> [Da fare]:
Per favore, prosegui il testo sulla Liberazione come pasqua laica partendo subito dopo la sua ultima frase.

> [Testo fornito]:
----

La pasqua laica della Liberazione.
Scritto da LORENZO CUFFINI.
Dal punto di vista laico, civile, etico, il 25 aprile rappresenta per il nostro paese un momento di svolta e di ribaltamento. Dalla dittatura alla libertà riconquistata. Dalla guerra alla pace. Dall’oscurità alla speranza. Momento di passaggio, di cesura, di rinascita.
All’orecchio del credente, questi termini e questa situazione evocano direttamente il concetto della pasqua.
Quella dell’ Antico Testamento: dalla schiavitù sotto il Faraone alla libertà di Israele. Quella del Nuovo: dal buio del sepolcro, alla pietra rotolata via.
Si potrebbe obiettare che entrambi i casi riportati dalla Scrittura, sono manifestazioni principe dell’intervento di Dio, mentre le vicende della Liberazione sono espressione della azione umana, anzi di azioni umane in lotta e contrapposte fra di loro. Vero. Se non fosse che anche là si trattava di vicende dove c’è un oppressore e un oppresso, una tirannide che prevarica , una violenza assassina che si impone con la forza.

----

> [Materiale di partenza]:
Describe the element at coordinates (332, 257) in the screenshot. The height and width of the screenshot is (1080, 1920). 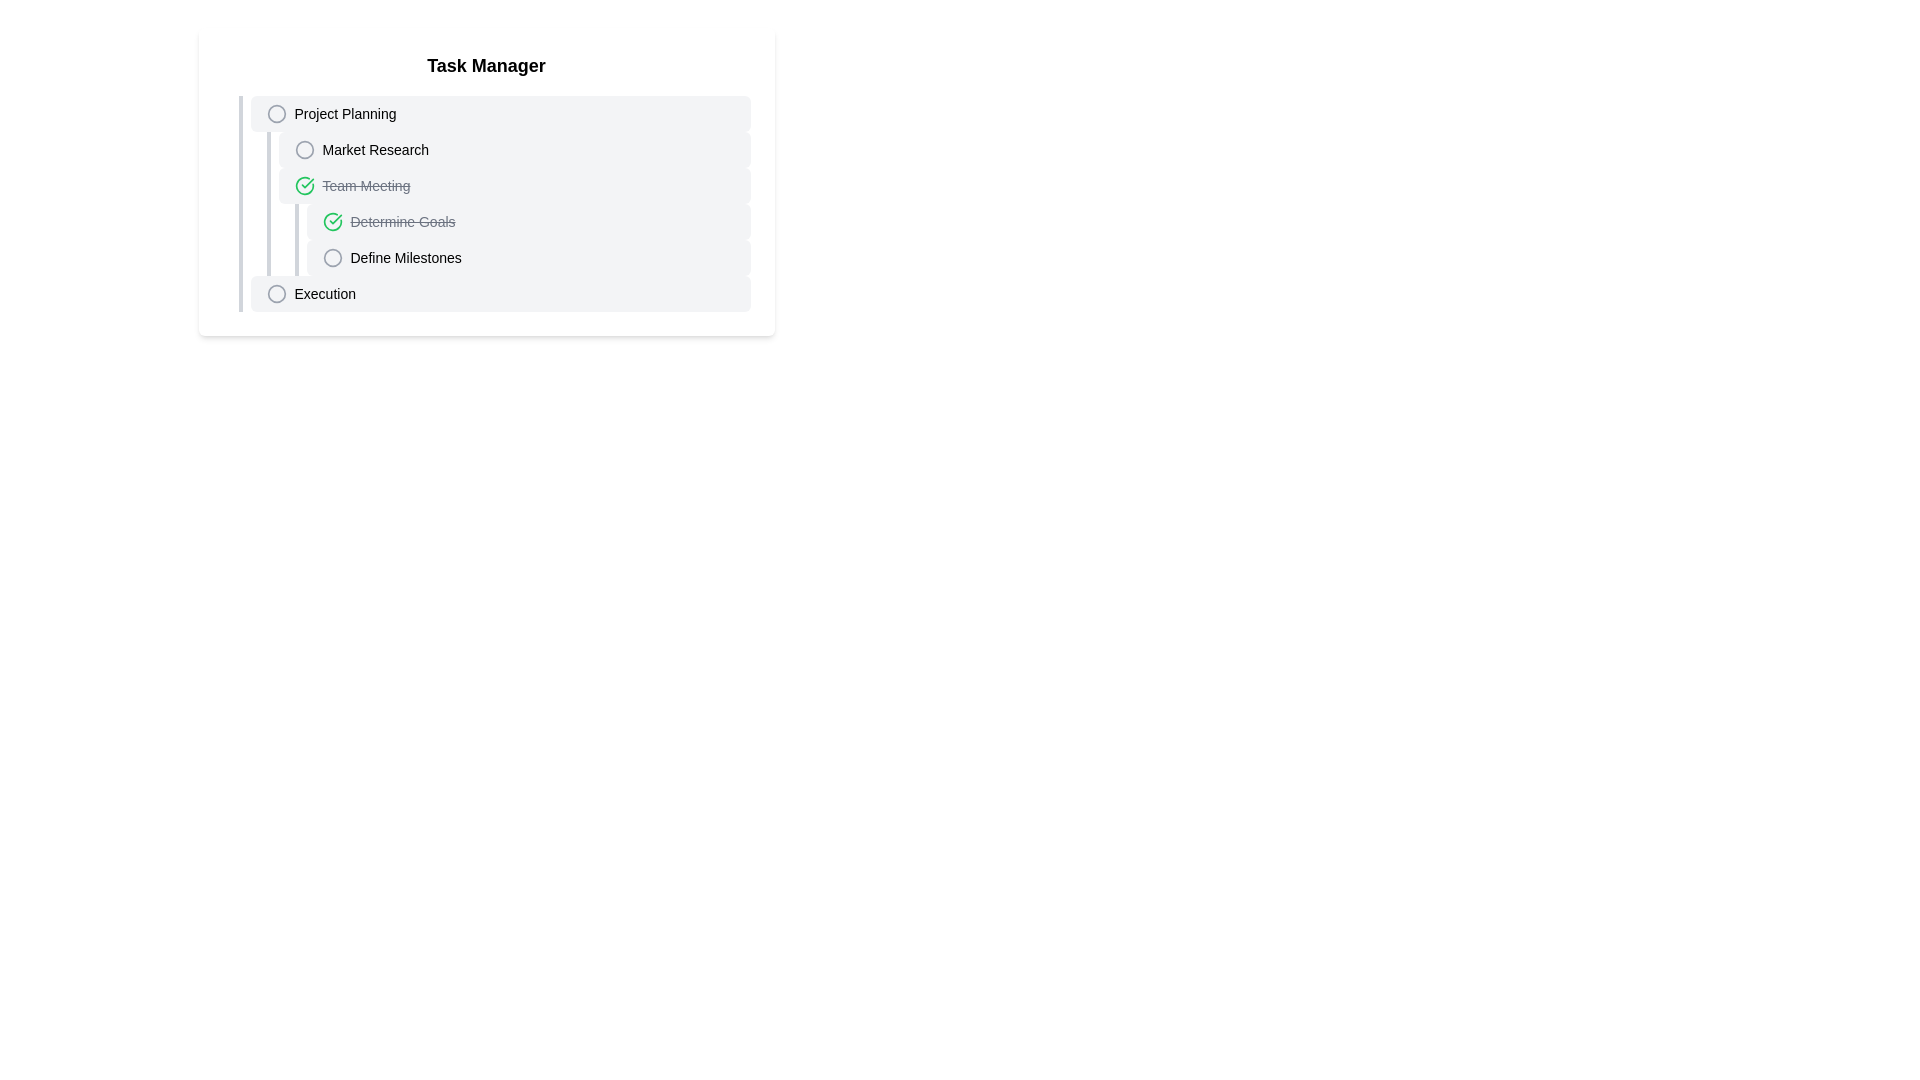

----

> [Risposta]:
Si potrebbe osservare che quella della Liberazione è stata nient’altro che una delle tante guerre civili nei secoli, in cui alla fine una parte ha prevalso sull’altra, dettando a quel punto valori, lettura della storia, nuove forme sociali e politiche, fissando anche nuovi riferimenti culturali, nuove celebrazioni e perfino “liturgie” pubbliche. Insomma: niente di diverso dalla consueta dinamica vincitori/vinti, con i primi a stabilire le nuove regole del gioco e i secondi costretti alla “damnatio memoriae”. Vero. Se non fosse che ci sono stati uomini e donne, tanti, che al contrario hanno vissuto questa lotta come riproposizione dello scontro atavico tra il Bene e il Male; e, fra di loro, alcuni lo hanno fatto con una forte ispirazione religiosa concretamente cristiana, incarnata e “attualizzata” in quel momento; decidendo di testimoniare e di sacrificarsi personalmente sulle orme e in nome di Gesù Cristo, alla cui croce hanno aderito con la propria, in uno spirito di offerta e di martirio.
Uno legge le loro storie e non può che concludere di trovarsi di fronte a persone che hanno veramente “fatto Pasqua”, questa volta scrivendola con la P maiuscola, dopo aver avuto la coscienza e la volontà di passare per il Gestsemani e per il Calvario.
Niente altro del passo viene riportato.